## Data to examine
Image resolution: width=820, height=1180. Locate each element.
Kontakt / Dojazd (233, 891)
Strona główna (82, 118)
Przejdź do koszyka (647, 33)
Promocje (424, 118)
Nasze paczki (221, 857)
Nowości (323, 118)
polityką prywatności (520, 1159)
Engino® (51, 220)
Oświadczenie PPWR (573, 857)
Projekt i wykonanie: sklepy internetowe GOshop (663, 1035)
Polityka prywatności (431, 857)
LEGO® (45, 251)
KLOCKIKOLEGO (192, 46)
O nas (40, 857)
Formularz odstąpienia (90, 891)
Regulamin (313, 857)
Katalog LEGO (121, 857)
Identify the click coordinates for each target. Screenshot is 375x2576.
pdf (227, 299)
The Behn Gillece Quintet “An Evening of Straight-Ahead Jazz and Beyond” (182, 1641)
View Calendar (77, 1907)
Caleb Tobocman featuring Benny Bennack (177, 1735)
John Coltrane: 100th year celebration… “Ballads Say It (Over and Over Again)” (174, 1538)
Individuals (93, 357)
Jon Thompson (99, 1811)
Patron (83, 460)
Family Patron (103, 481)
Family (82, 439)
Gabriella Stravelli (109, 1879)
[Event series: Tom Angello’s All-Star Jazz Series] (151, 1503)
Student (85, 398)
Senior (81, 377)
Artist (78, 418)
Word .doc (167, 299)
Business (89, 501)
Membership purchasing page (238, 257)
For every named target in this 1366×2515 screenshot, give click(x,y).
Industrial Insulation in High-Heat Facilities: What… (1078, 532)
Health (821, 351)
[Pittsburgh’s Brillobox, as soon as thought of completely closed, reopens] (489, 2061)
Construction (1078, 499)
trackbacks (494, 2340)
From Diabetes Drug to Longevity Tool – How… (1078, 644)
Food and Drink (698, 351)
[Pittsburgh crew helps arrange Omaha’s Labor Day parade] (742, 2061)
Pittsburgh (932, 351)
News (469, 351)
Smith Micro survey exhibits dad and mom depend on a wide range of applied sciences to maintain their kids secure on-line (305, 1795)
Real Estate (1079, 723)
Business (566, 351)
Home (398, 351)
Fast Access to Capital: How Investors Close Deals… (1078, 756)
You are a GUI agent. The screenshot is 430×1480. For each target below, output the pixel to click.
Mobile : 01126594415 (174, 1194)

## Exercise directions
Please copy the material above without changing a single word.

## Exercise answer
Image resolution: width=820, height=1180. Locate each element.
Kontakt / Dojazd (233, 891)
Strona główna (82, 118)
Przejdź do koszyka (647, 33)
Promocje (424, 118)
Nasze paczki (221, 857)
Nowości (323, 118)
polityką prywatności (520, 1159)
Engino® (51, 220)
Oświadczenie PPWR (573, 857)
Projekt i wykonanie: sklepy internetowe GOshop (663, 1035)
Polityka prywatności (431, 857)
LEGO® (45, 251)
KLOCKIKOLEGO (192, 46)
O nas (40, 857)
Formularz odstąpienia (90, 891)
Regulamin (313, 857)
Katalog LEGO (121, 857)
Identify the click coordinates for each target. Screenshot is 375x2576.
pdf (227, 299)
The Behn Gillece Quintet “An Evening of Straight-Ahead Jazz and Beyond” (182, 1641)
View Calendar (77, 1907)
Caleb Tobocman featuring Benny Bennack (177, 1735)
John Coltrane: 100th year celebration… “Ballads Say It (Over and Over Again)” (174, 1538)
Individuals (93, 357)
Jon Thompson (99, 1811)
Patron (83, 460)
Family Patron (103, 481)
Family (82, 439)
Gabriella Stravelli (109, 1879)
[Event series: Tom Angello’s All-Star Jazz Series] (151, 1503)
Student (85, 398)
Senior (81, 377)
Artist (78, 418)
Word .doc (167, 299)
Business (89, 501)
Membership purchasing page (238, 257)
For every named target in this 1366×2515 screenshot, give click(x,y).
Industrial Insulation in High-Heat Facilities: What… (1078, 532)
Health (821, 351)
[Pittsburgh’s Brillobox, as soon as thought of completely closed, reopens] (489, 2061)
Construction (1078, 499)
trackbacks (494, 2340)
From Diabetes Drug to Longevity Tool – How… (1078, 644)
Food and Drink (698, 351)
[Pittsburgh crew helps arrange Omaha’s Labor Day parade] (742, 2061)
Pittsburgh (932, 351)
News (469, 351)
Smith Micro survey exhibits dad and mom depend on a wide range of applied sciences to maintain their kids secure on-line (305, 1795)
Real Estate (1079, 723)
Business (566, 351)
Home (398, 351)
Fast Access to Capital: How Investors Close Deals… (1078, 756)
You are a GUI agent. The screenshot is 430×1480. For each target below, output the pixel to click.
Mobile : 01126594415 (174, 1194)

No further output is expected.